Gloydius huangi

Scientific classification
- Kingdom: Animalia
- Phylum: Chordata
- Class: Reptilia
- Order: Squamata
- Suborder: Serpentes
- Family: Viperidae
- Genus: Gloydius
- Species: G. huangi
- Binomial name: Gloydius huangi Wang et al., 2019

= Gloydius huangi =

- Genus: Gloydius
- Species: huangi
- Authority: Wang et al., 2019

Species of Tibetan snake

Gloydius huangi, the Lancang Plateau viper, is a species of Asian moccasin from Tibet. Taxonomically it is named after Dr. Song Huang, a herpetologist from Huangshan University, and the suggested common name is after the name of the river basin it is found in, in hopes of promoting its conservation. As with all pit vipers, it is venomous. It is most closely related to G. monticola.

== Description ==
The Lancang Plateau viper is a medium-sized snake (up to 53.2 cm) with an oval/spoon-shaped head and a blunt snout. Its scales are matte rather than glossy or metallic and it is beige to peachy in base colouration with many grey or black patches – one is a distinct c-shape patch on the head. It also displays a unique hemipenis morphology with long spines.

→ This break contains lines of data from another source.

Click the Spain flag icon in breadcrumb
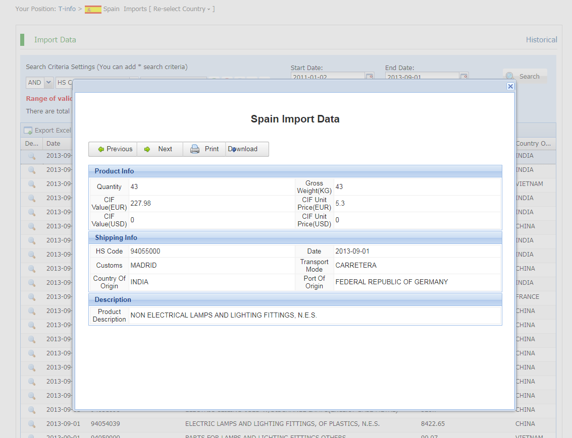 (93, 9)
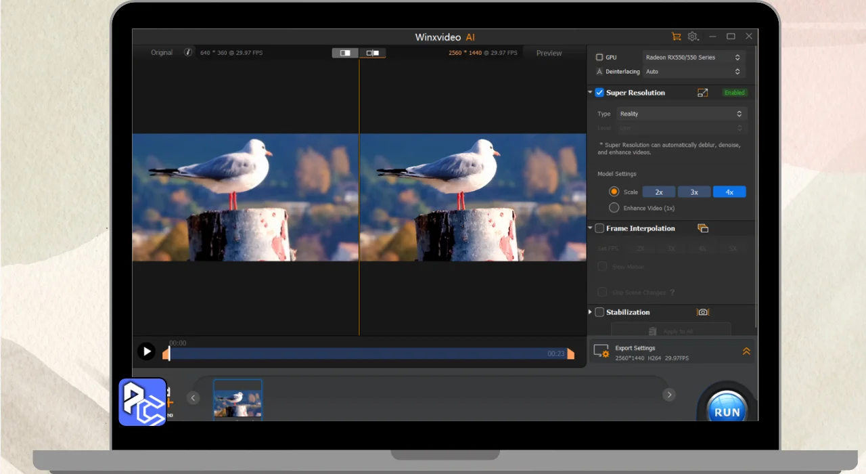
Task: Switch to the split-screen compare view icon
Action: click(345, 53)
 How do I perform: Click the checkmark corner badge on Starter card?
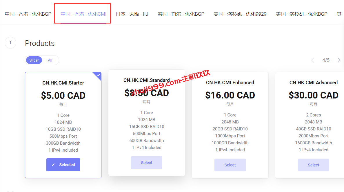(98, 75)
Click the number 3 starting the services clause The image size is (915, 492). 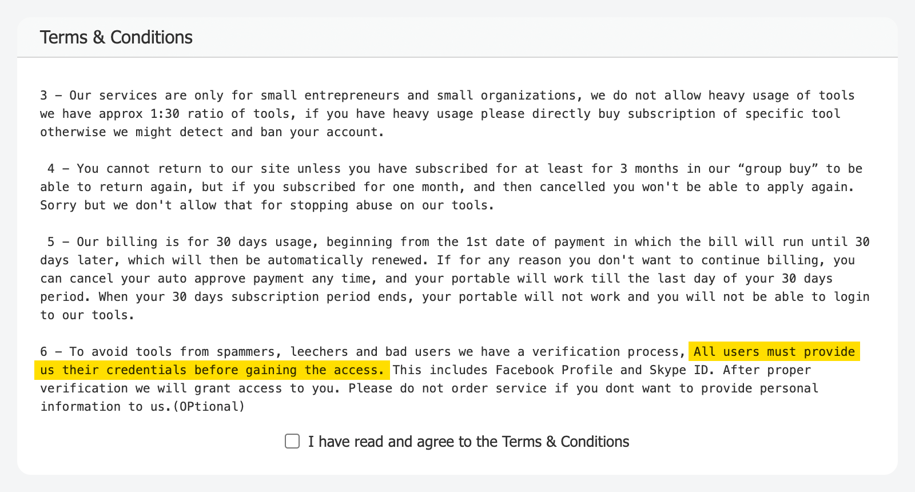click(43, 95)
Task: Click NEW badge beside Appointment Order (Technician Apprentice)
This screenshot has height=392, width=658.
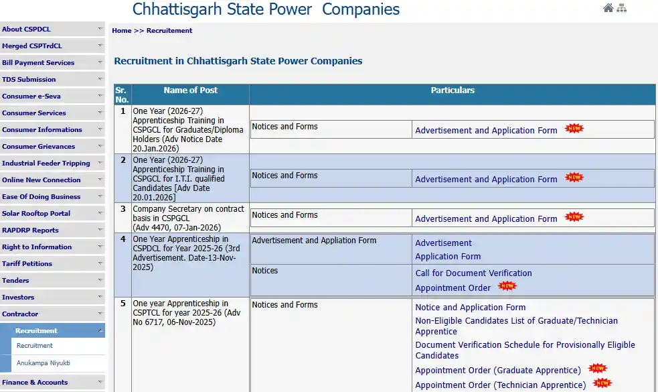Action: [602, 383]
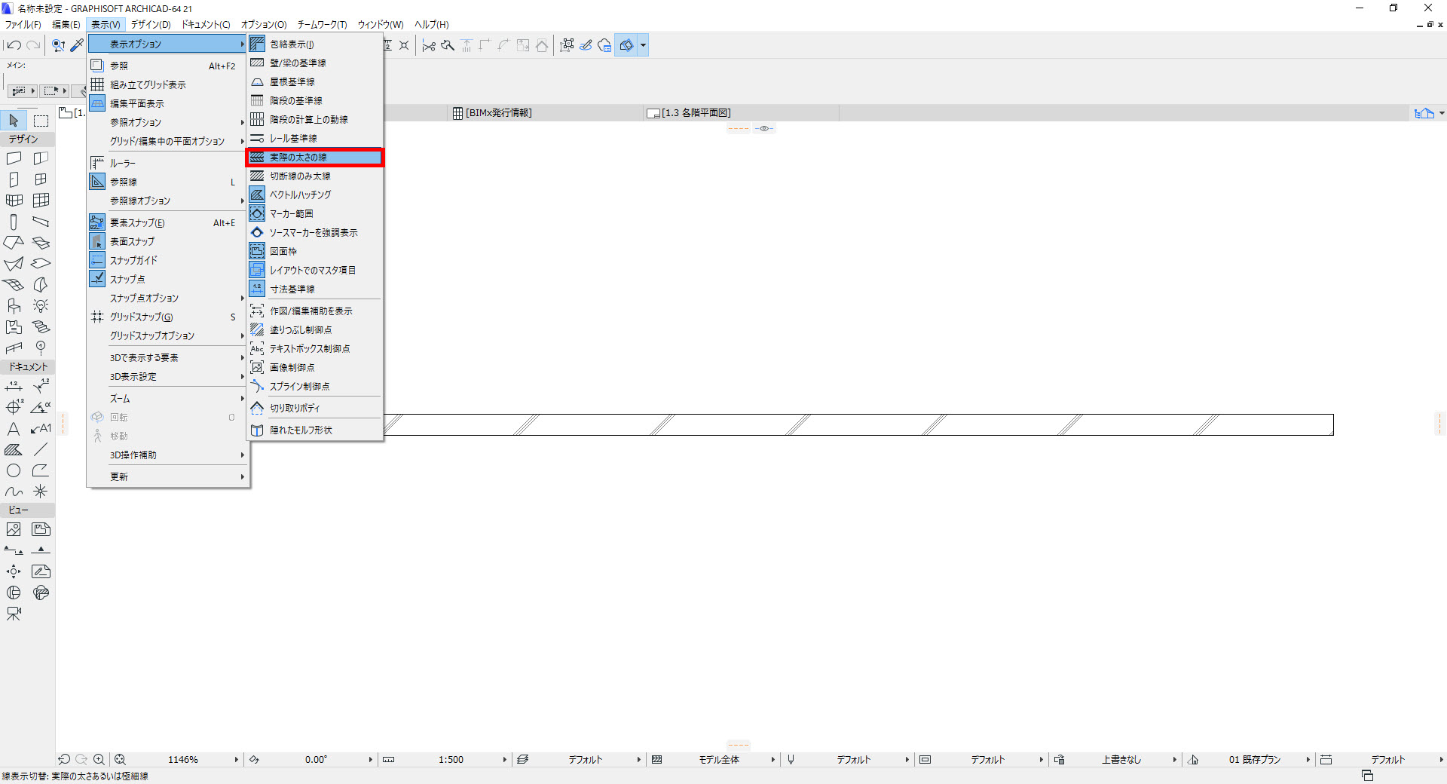The image size is (1447, 784).
Task: Click the 1146% zoom value field
Action: click(183, 760)
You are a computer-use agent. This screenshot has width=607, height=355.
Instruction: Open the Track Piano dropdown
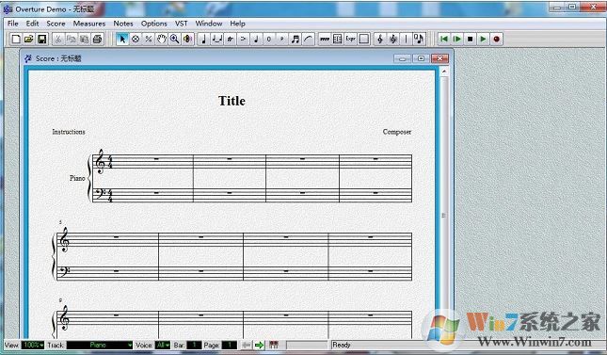[x=100, y=345]
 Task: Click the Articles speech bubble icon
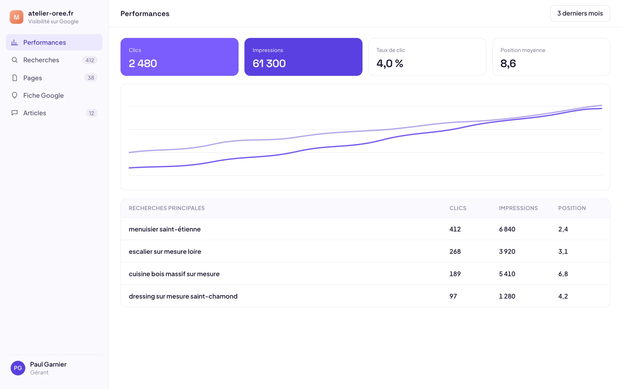pos(15,113)
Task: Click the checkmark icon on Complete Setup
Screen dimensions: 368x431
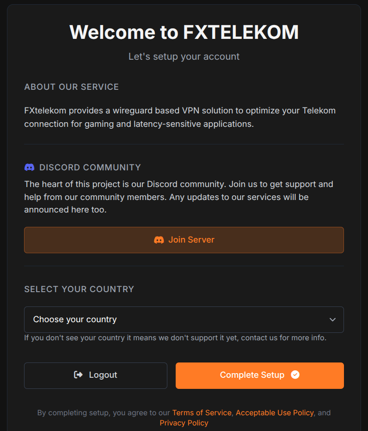Action: point(295,375)
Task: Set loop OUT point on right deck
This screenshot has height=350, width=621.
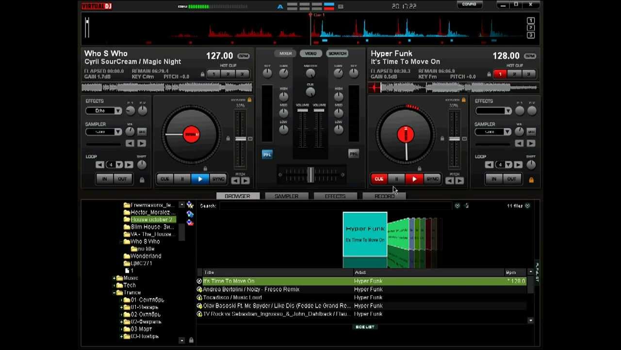Action: point(511,179)
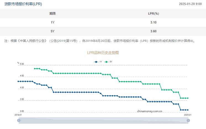Click the LPR品种历史走势图 chart title
This screenshot has width=206, height=129.
point(103,52)
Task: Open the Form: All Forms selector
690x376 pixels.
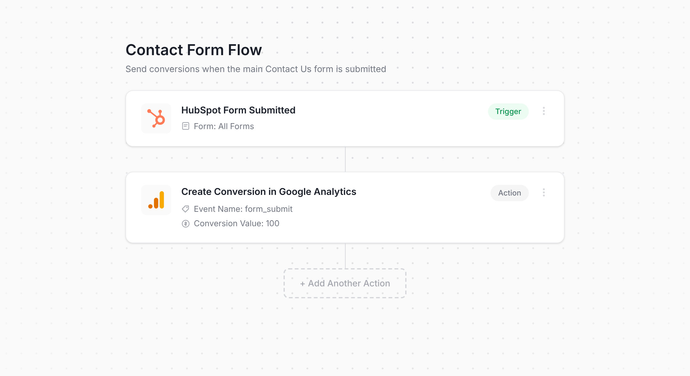Action: point(224,126)
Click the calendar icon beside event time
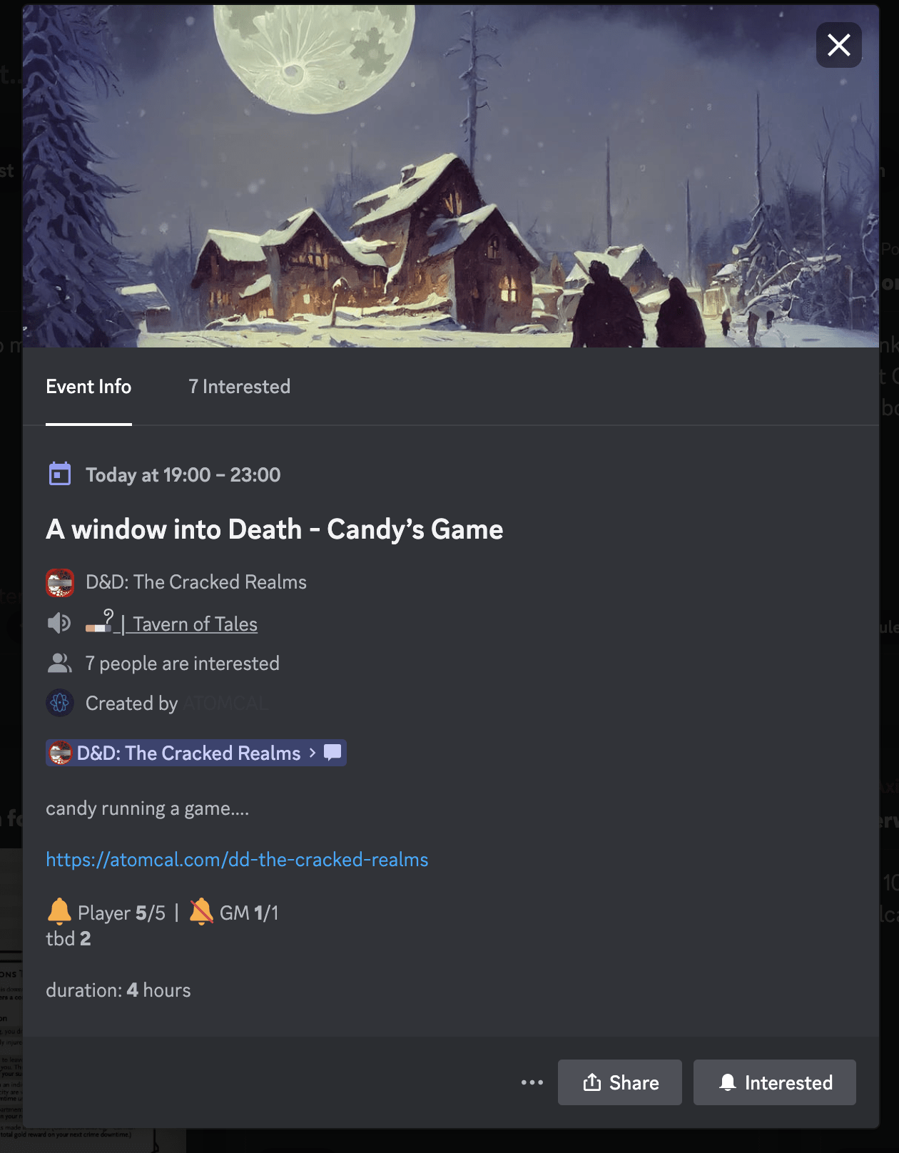Image resolution: width=899 pixels, height=1153 pixels. pyautogui.click(x=60, y=474)
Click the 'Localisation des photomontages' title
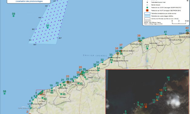The height and width of the screenshot is (114, 190). [29, 1]
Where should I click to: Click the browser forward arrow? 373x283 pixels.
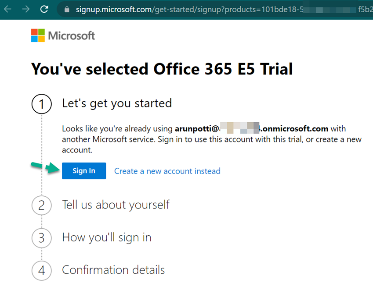pyautogui.click(x=26, y=9)
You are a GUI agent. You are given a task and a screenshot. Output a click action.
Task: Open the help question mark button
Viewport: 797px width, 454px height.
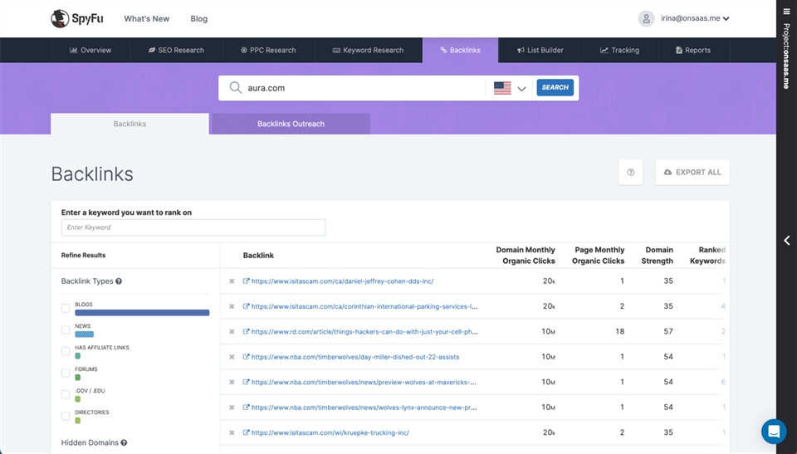pyautogui.click(x=630, y=173)
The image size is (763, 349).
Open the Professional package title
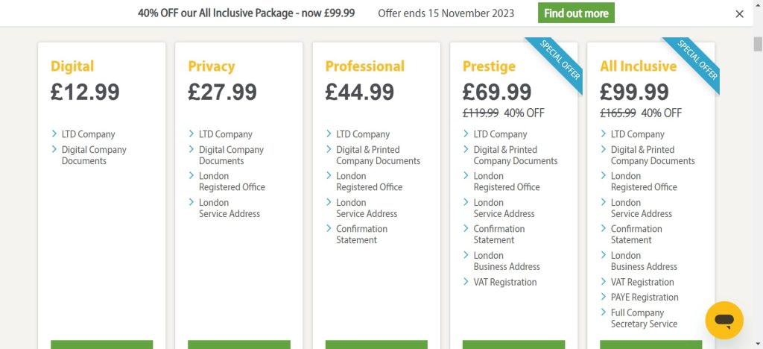point(364,66)
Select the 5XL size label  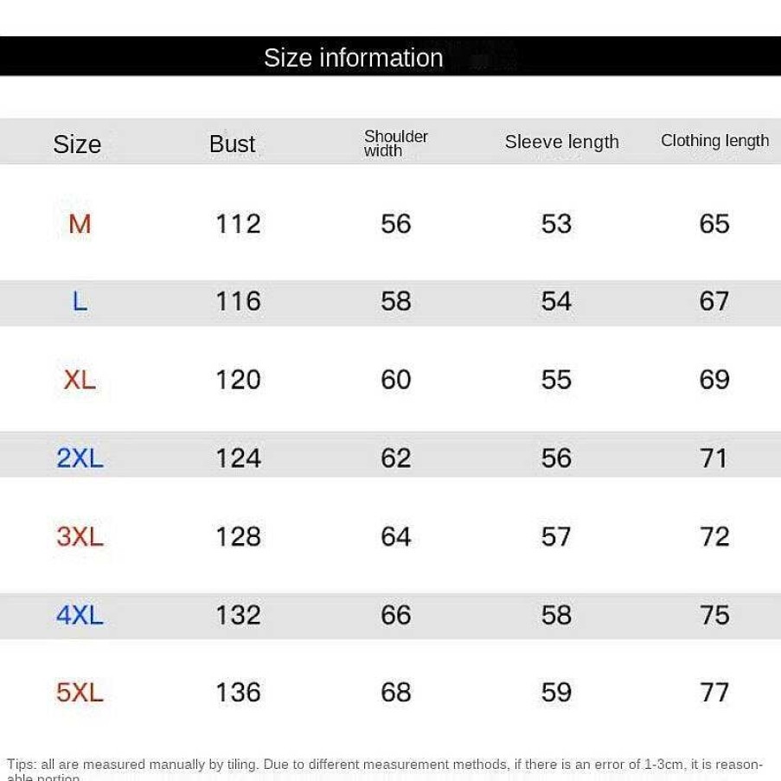pos(80,693)
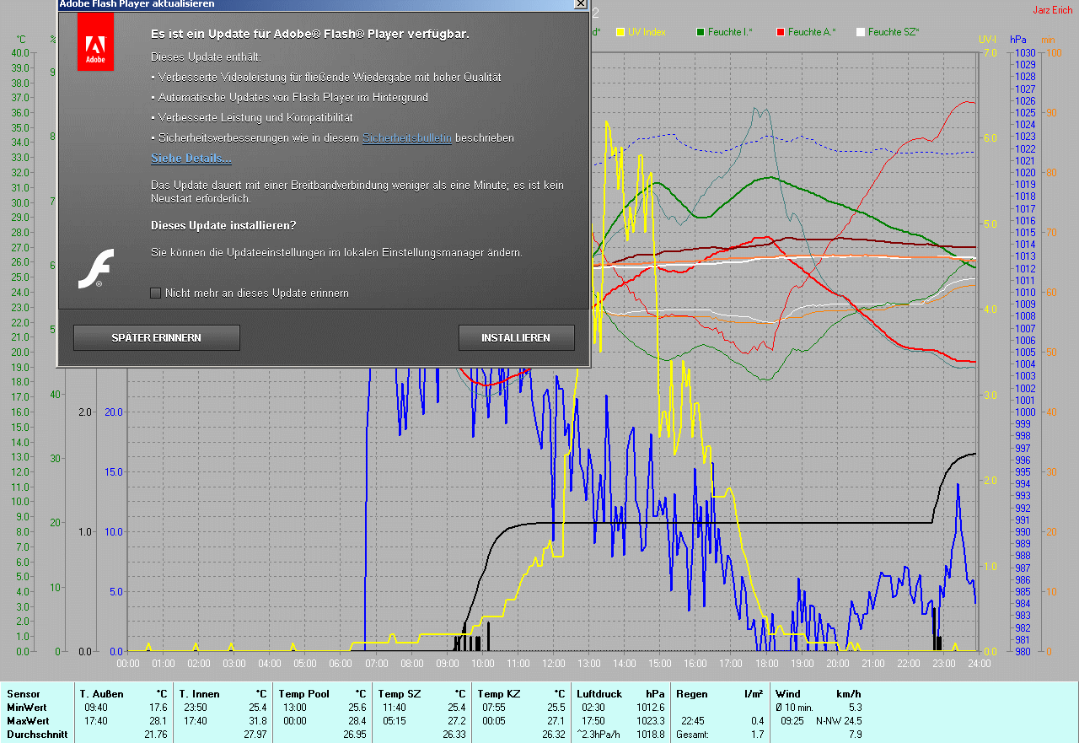This screenshot has width=1079, height=743.
Task: Open the 'Siehe Details...' link
Action: point(191,159)
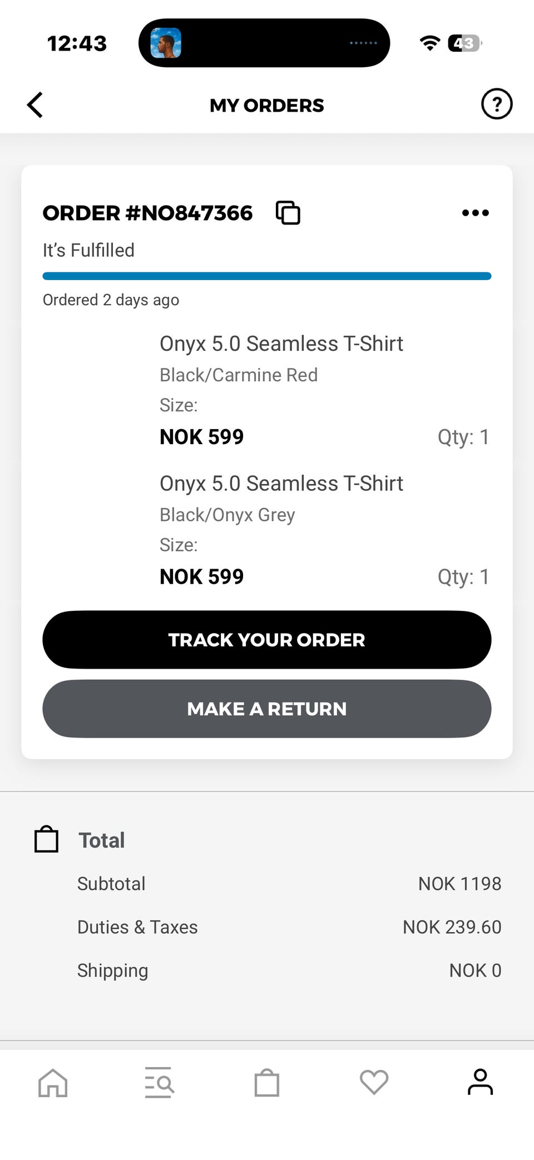
Task: Tap the album art in Dynamic Island
Action: point(166,43)
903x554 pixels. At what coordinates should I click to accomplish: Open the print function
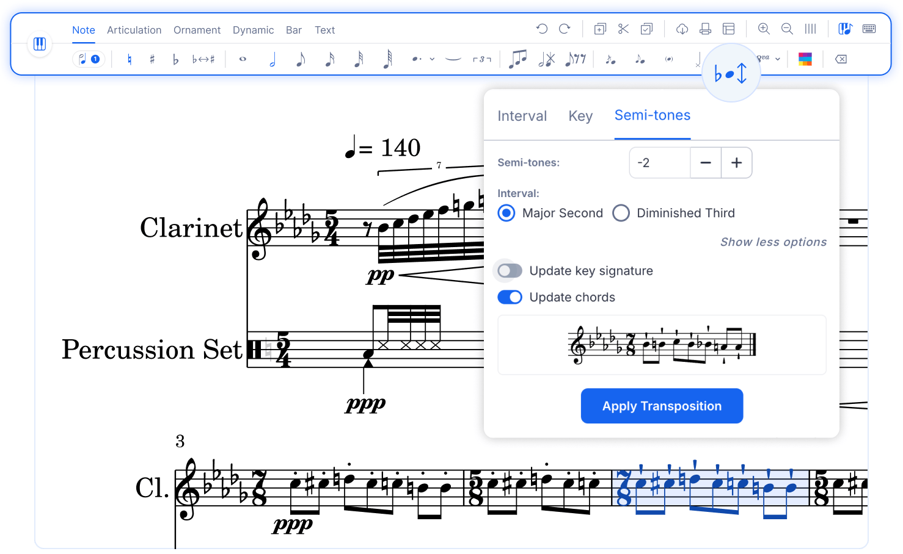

Compared to the species it was previously describes as, Gloydius strauchi, the Lancang Plateau viper can be distinguished by its larger size and its distinct pattern.

== Habitat ==
The species prefers hot, dry areas at an elevation of around 3,000 to 3,300 m. They will often shelter in rock crevices when in the presence of a human. According to locals, this species is common.

== Diet ==
It is theorised that the Lancang Plateau viper is a predator of Diploderma vela, as they are codistributed.